Enhancements in chemical technologies during the Second World War gave us new types of plastics that could be mass-produced. Humans produce more than 300 tons of plastic every year, and only 3% of the total plastic produced is recycled, leaving the rest to pollute our landfills and oceans and even enter our food chains. This has led scientists to come up with a cleaner solution to this menace in the form of a bio-degradable material called shrilk.
Shrilk is a blend of silk protein and chitosan found naturally in the shells of shrimps. It provides protection without adding weight and offers material hardness comparable to that of aluminium alloy. Further, it can be easily decomposed when placed with composites and forms natural fertilizers. Growing demand from the packaging industry has improved the demand for shrilk, while the application in the medical field for wound healing has created upswing for the shrilk market.
Bottled water continues to make pronounced shifts in consumer preferences, with a wide variety of packaged bottles being introduced in the market, such as sparkling water, mineral-infused water, and flavored water, among others. As per the International Bottled Water Association’s 2018 report, consumption of the U.S. bottled water market increased from 12,808 million gallons to 13,7105 million gallons, recording a 7% growth rate. The report further predicted that the per person consumption of bottled water is likely to reach more than 50 gallons in the coming years. Plastics derived from shrilk have high biodegradability, can be molded in various shapes, and maintain the integrity of the packaged material. Thus, growth of the bottled water industry is expected to drive the growth of the shrilk market during the forecast period.
Polyethylene Terephthalate (PET) is one of the most commonly used polymers globally. Being naturally transparent and semi-crystalline, it finds applications in a variety of end uses, such as packaging, automobile, electrical electronics, textiles, and household appliances, among others. PET is non-biodegradable, meaning it photodegrades and breaks into smaller fragments that assimilate toxins, which seep into underground water systems and pollute water bodies, contaminate soils, and migrate into the food chain.
Globally, governments have come together to fight plastic pollution and implemented stringent norms to tackle the ill effects of PET disposal.
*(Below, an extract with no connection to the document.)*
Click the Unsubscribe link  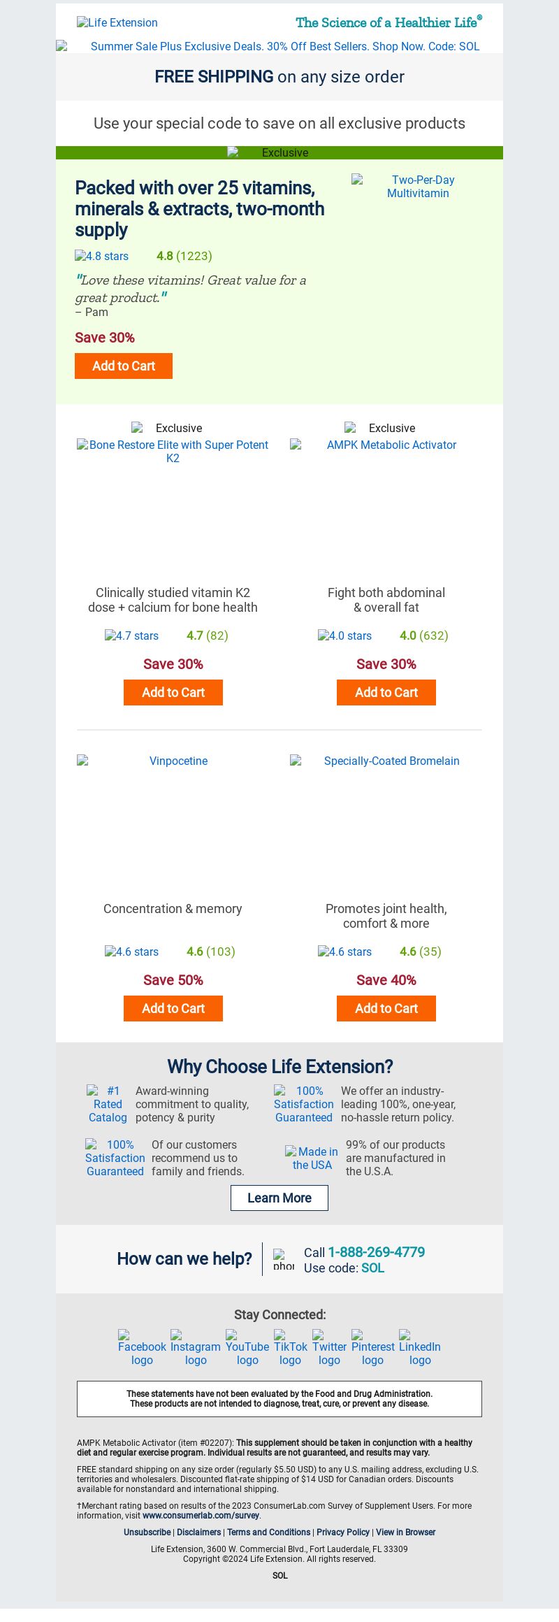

For instance, the Basel Conference of the Parties, held in May 2019, amended the Basel Convention to include plastic waste in a legally binding framework, which required countries to take informed consent prior to exporting mixed plastic scrap. Furthermore, rising environmental consciousness about plastic pollution in the oceans has also led to the banning of plastics in many countries in a phased manner. These factors are expected to create opportunities for the shrilk market, as the product is used to make biodegradable plastics stronger than aluminium alloys.
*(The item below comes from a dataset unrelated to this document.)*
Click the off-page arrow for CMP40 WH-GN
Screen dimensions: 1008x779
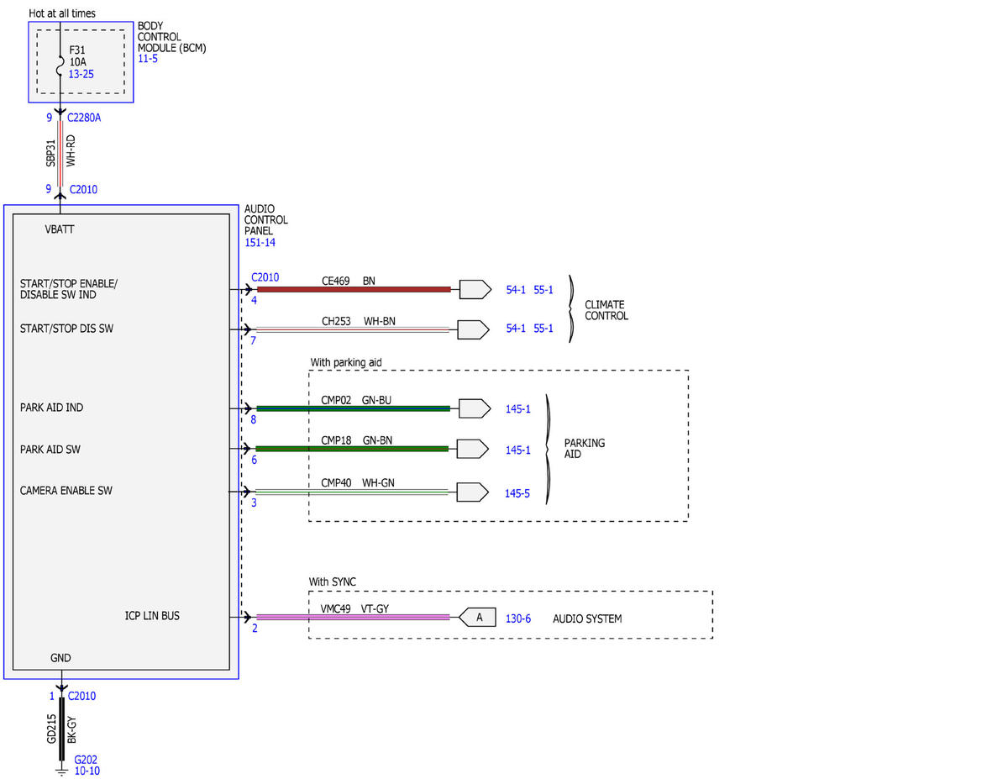click(x=473, y=491)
Packaging is one of the fastest-growing and most promising industries of our times. Increasing per capita income and rising globalization have led to an increase in the demand for fast-moving consumer goods. With the growing demand for bottled water globally, the growth of shrilk used in the manufacture of bottles will see an upswing in the coming years. As per data provided by the Committee for Economic Development, the food sector accounts for about 5% of the GDP and total sales worth USD 1.4 trillion, including food consumed at home and away from home, out of which the food and beverage industry alone generates USD 164 billion. This highlights the immense potential of foods and beverages that use high-quality plastics derived from shrilk for packaging to preserve perishable foods and improve their shelf life.
The automotive industry plays a crucial role in the overall prosperity of the European economy. It represents a major chunk of the continent’s exports and accounts for around 13.5 million jobs. As per the European Automobile Manufacturers Association, total investments in Europe’s automotive sector amounted to around USD 60 billion in the year 2017, and the total vehicles produced in the year 2018 were pegged at around 17.3 million units, representing around 18.1% of the global figure.
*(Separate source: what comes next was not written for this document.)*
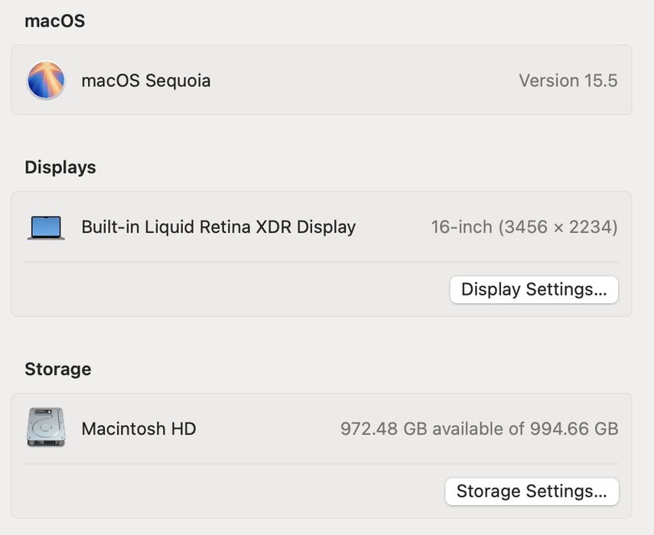Viewport: 654px width, 535px height.
Task: Click the Displays section heading
Action: click(x=60, y=168)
The automotive industry uses plastics derived from shrilk extensively to make automotive components that exhibit superior resistance to high temperatures, good abrasion resistance, high strength, and chemical resistance, among other properties. Furthermore, plastics derived from shrilk exhibit strength comparable to that of aluminium alloys without adding extra weight. It is a well-known fact that a reduction in the overall weight of an automobile can improve fuel efficiency and make it economical in the longer run. Thus, solutions, such as shrilk, which can reduce weight without comprising performance and functionality are gaining widespread adoption in the automotive industry. Shrilk also finds use in fast, racing, high-performance cars that need to lightweight as well as sturdy.
Food and beverage is another leading industry in Europe, which is one of the most significant contributors to the region’s economy. As per FoodDrinkEurope, total external trade accounted for USD 121 billion, of which Europe held 18%. This has been backed by resurgent investments worth about USD 3.2 billion in R&D. Furthermore, the F&B industry's annual turnover was around USD 1.23 trillion in 2017, and it contributed around 2.1% to the total gross value added to the economy. The food and beverage sector drives the demand for plastics derived from shrilk, which are extensively used for packaging since they are transparent, semi-rigid, and lightweight, do not react with food and water, and maintain the integrity of the food. Thus, growth of the food and beverage industry is expected to drive the shrilk market in years to come.